'Why can't I be normal?'
'Why can't I walk?'
'I've never smoked so why me?'
'Maybe it's karma...'
The unknowing hurt more than the fact I was incapable of living a normal life,
This time last year was my final night in the place I longed to leave from day one..
'Lizzies home countdown!!'
Was next to my bed..
I'd longed for the day, the day I could set foot in my house, live my life, Start my recovery..
'When you get home your recovery slows down'
Mine sped up, I was gaining confidence and so much more determination to get better and be Lizzie again,
Just not the crazy girl who would drink loads and stumble in heels
My mum packed up all my stuff, smiling so much as she knew in the morning or afternoon the next day, I'd be returning to the house, a bit scared behind that smile as she knew the house wasn't 'stroke survivor proof'
(Rails, slip proof matts)...
I cried as she left me that night, as I was so nervous to return to a place I'd only visited twice in 3 months,
'No one will visit me'
'I had a stroke in the bed I'll be in..'
'I can't even walk to go shopping'
'I'm scared mum'
And it was fine...
The shock was overcome within months until I was ready to walk outside with physios that'd visit me weekly..

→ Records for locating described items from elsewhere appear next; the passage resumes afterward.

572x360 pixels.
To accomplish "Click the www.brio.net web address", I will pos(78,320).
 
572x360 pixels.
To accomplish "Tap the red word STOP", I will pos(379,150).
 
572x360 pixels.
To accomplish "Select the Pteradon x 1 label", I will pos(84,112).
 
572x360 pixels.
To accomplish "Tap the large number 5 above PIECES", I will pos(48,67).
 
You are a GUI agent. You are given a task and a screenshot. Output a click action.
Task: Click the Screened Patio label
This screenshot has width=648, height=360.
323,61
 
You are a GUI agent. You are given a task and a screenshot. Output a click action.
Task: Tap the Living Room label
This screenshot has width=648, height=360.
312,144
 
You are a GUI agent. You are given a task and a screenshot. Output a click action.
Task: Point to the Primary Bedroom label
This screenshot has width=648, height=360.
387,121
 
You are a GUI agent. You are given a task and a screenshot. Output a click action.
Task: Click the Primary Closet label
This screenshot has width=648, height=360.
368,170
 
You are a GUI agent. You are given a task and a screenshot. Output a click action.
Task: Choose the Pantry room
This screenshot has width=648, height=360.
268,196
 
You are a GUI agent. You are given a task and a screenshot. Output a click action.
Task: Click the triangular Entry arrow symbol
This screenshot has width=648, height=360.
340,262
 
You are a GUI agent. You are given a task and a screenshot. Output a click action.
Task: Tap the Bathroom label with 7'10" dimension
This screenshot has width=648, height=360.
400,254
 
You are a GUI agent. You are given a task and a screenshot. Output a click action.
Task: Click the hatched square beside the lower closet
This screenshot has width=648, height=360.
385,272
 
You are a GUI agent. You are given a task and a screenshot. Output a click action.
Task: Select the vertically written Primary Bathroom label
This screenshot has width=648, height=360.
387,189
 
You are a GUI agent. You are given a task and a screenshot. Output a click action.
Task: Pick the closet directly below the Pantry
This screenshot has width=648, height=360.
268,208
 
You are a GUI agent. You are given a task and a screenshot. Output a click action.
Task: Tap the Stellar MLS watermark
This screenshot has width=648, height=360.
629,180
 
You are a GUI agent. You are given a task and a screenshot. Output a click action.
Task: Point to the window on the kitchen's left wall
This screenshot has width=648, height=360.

'Right there's a carers organisation that can visit you at home, help you shower and stuff liz'
' no mum I'm not 80'
'Yes but you can't walk so you need help..'
It was all arranged; the nurses, the physio, the ot visiting, the medication routine..
'I'll miss pauline'
(The crazy old lady who was my entertainment opposite me)
'Can I walk to the entrance tomorrow?!?'
'No love, you need a wheelchair, you can't walk yet..'
Again I cried,
'Great, I'm gonna be stuck in that thing getting fat and laughed at'
When I returned home it was the best day of my life
I learnt to walk and do what I used to do..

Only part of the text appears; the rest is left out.